Not only that, I began to see that they’re spiritual treasures. One evening, David did a song called “Love Is Here to Stay” by the Gershwins. In that song, I heard something invoked that I recognized as cosmic Love: “In time, the Rockies may crumble/ Gibraltar may tumble / They’re only made of clay / but our love is here to stay.” Like every scripture, the song poetically addresses the impermanence of the material realm and the timelessness of the spiritual.
Often, the lyrics of these songs were, to my mind, like the poems of Mirabai or Rumi, which seekers at spiritual centres all over the world recite or sing. Take, for example, the well-known song, “The Very Thought of You,” which has been performed by numerous artists since its composition in 1932. Here’s the first verse:
The very thought of you and I forget to do
The little ordinary things that everyone ought to do
I’m living in a kind of daydream
I’m happy as a king
And foolish though it may seem
To me that’s everything.
Now, take a look at the words of a poem by Mirabai, who worshipped Krishna in India in the 1500s.

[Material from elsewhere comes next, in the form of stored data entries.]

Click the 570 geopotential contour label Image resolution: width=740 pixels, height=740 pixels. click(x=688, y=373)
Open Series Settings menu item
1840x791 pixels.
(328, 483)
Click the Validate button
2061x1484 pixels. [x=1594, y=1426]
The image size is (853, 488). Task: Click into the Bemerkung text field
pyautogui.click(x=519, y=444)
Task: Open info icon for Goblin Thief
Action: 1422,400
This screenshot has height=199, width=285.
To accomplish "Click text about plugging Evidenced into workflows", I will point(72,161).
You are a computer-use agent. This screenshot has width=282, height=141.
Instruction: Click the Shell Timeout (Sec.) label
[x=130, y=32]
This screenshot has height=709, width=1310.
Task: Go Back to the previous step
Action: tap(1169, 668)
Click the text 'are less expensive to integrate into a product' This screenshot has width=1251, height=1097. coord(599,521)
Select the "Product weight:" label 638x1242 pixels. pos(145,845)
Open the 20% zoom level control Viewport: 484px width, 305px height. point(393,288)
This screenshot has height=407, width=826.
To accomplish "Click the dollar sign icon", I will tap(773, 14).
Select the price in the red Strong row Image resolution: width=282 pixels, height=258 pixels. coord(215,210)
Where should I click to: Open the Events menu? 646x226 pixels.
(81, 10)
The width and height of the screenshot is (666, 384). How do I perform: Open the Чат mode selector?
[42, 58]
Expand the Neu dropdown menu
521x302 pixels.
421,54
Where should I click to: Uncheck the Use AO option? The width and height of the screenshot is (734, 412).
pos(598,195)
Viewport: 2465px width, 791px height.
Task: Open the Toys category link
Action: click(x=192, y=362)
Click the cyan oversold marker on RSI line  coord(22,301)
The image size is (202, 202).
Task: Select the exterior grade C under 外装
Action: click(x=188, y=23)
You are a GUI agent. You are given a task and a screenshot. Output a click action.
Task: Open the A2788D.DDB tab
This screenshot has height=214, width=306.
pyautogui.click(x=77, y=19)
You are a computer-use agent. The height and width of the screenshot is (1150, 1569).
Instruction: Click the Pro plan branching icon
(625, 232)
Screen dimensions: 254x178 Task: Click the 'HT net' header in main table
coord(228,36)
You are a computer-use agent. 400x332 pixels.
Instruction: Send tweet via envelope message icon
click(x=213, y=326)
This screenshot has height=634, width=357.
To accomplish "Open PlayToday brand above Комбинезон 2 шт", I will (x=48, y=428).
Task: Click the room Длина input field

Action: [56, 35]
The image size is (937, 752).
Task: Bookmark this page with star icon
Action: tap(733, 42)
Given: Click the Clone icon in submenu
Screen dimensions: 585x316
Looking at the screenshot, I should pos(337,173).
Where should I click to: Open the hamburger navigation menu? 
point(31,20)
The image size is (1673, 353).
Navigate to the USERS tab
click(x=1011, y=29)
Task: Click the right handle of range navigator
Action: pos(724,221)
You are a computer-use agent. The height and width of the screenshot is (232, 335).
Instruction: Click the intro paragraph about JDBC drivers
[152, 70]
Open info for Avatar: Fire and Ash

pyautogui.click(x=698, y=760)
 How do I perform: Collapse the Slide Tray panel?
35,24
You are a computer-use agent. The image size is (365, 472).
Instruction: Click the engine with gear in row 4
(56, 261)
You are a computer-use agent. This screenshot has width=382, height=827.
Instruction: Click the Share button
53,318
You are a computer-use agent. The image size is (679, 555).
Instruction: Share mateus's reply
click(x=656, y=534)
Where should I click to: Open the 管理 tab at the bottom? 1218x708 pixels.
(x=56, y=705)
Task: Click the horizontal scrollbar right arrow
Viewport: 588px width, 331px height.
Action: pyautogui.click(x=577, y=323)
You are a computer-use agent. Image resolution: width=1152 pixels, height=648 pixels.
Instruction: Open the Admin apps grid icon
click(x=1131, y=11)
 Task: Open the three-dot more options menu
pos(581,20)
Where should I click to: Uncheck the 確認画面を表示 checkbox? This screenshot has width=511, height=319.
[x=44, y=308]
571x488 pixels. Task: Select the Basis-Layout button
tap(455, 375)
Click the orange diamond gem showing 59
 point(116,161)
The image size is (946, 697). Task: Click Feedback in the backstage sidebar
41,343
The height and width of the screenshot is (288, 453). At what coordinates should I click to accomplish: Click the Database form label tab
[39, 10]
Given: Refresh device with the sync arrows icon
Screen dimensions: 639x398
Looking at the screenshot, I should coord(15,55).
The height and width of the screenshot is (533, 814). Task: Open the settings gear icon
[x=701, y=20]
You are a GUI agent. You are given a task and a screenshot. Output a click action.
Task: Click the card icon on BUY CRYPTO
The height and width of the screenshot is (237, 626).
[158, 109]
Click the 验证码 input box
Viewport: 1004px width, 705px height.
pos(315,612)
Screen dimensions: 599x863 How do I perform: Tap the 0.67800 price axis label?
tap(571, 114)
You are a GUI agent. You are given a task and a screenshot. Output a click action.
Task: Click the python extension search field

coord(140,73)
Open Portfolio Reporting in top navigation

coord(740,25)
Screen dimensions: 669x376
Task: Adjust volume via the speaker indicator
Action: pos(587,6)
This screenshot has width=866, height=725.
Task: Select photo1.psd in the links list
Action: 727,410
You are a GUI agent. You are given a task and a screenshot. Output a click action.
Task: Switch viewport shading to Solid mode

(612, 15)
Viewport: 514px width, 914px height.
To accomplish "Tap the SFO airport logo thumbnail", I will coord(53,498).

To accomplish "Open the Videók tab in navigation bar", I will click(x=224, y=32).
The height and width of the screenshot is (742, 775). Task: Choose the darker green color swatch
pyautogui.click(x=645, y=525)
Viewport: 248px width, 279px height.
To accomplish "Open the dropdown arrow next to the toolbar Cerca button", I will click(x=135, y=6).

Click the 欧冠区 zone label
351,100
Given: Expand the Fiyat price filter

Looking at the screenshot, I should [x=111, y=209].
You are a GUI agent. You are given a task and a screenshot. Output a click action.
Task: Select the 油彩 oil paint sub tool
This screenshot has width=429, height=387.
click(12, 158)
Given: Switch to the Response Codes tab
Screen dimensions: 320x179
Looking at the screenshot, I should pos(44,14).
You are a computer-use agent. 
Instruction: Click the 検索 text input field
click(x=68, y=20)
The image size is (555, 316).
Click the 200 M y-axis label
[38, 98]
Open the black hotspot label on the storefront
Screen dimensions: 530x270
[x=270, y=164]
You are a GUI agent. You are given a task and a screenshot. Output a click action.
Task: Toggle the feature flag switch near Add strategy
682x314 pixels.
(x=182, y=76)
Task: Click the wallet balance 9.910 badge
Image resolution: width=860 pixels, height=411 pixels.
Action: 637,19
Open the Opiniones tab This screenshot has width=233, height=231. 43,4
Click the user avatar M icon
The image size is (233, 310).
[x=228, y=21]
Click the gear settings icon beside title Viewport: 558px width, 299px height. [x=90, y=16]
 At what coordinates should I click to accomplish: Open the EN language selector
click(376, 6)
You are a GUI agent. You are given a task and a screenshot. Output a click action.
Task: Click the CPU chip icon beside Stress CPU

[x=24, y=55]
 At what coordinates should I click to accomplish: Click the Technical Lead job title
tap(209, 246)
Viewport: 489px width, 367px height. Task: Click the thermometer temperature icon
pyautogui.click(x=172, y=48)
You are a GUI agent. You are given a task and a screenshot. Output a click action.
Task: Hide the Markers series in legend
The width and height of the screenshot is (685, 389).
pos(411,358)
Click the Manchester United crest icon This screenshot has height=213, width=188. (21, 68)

I am absorbed in His love;
My misery of wandering
In the world has ended.
The lily bursts into bloom
At the sight of the full moon;
Seeing Him, my heart blossoms in joy.
Mira’s words are all the more extraordinary because the One she was in love with had lived not hundreds, but thousands of years before! The point here, though, is that both excerpts bespeak Love.
Understanding the same poetic symbols on different levels
The Great American Songbook was written, at least consciously, to celebrate that great American commodity of Tin Pan Alley, movies and TV: romantic love. However, poetic expression is a language of symbols. A symbol can be understood on different levels. In Sufi poetry, for example, the mention of Wine describes alcoholic refreshment to some readers and spiritual intoxication to others. So it is in these songs with the entire lexicon of love.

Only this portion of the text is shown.